***** Document *****

Oh, that "algorithm". The good ol' num = num * base + digit is an
"algorithm"???
The problem with that is that the OP has always maintained that he has
no facility for handling a binary integer ("num") longer than 16 bits
-- no 32-bit long, no bignum package that didn't need "long", ...
>
He took a while to state the problem, but was clear from the start
that he had lists of digits rather than an integer datatype.
Yes, input was a list [prototyping a byte array] of decimal digits. The
OUTPUT was also a list of something. A few messages later, it became
clear that the output desired was a list of hexadecimal digits. Until
he revealed that the input was up to 24 decimal digits, I was pursuing
the notion that a solution involving converting decimal to binary (in a
32-bit long) then to hexadecimal was the way to go.
What is apparently needed is an algorithm for converting a "large"
number from a representation of one base-10 digit per storage unit to
one of a base-16 digit per storage unit, when the size of the number
exceeds the size (8, 16, 32, etc bits) of the "registers" available.
I read his "Yes I realized that after writing it." response to
Dennis Lee Bieber to mean Bieber was correct and what he wanted
was to go from BCD to a normal binary integer, which is base 256.
Where I come from, a "normal binary integer" is base 2. It can be
broken up into chunks of any size greater than 1 bit, but practically
according to the wordsize of the CPU: 8, 16, 32, 64, ... bits. Since
when is base 256 "normal" and in what sense of normal?

***** Data extract *****

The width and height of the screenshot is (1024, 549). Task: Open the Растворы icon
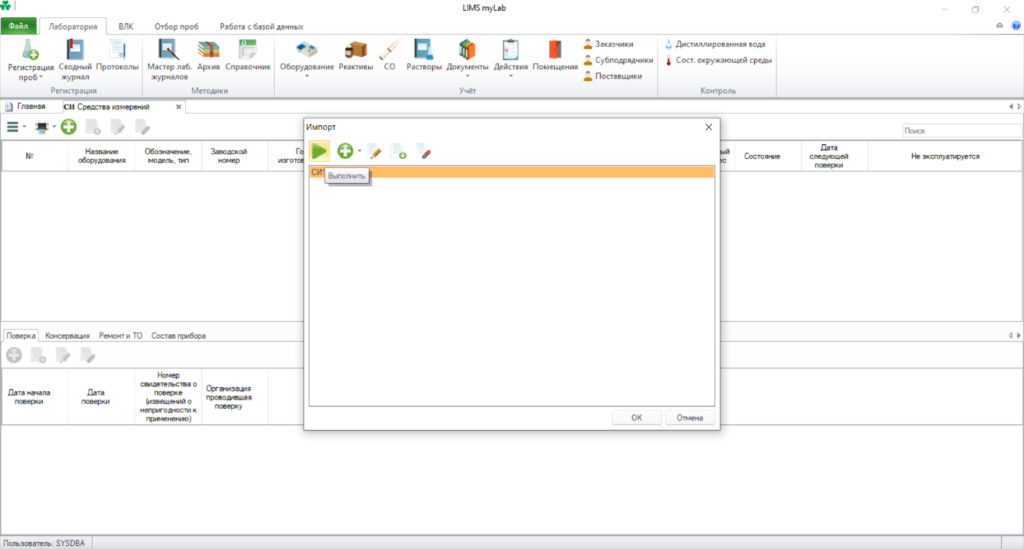click(424, 56)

*****

Stated task »
From the text on converting decimal digits to hexadecimal, extract the passage from "number from a" to "sense of normal?", copying it word for word.

Answer »
number from a representation of one base-10 digit per storage unit to
one of a base-16 digit per storage unit, when the size of the number
exceeds the size (8, 16, 32, etc bits) of the "registers" available.
I read his "Yes I realized that after writing it." response to
Dennis Lee Bieber to mean Bieber was correct and what he wanted
was to go from BCD to a normal binary integer, which is base 256.
Where I come from, a "normal binary integer" is base 2. It can be
broken up into chunks of any size greater than 1 bit, but practically
according to the wordsize of the CPU: 8, 16, 32, 64, ... bits. Since
when is base 256 "normal" and in what sense of normal?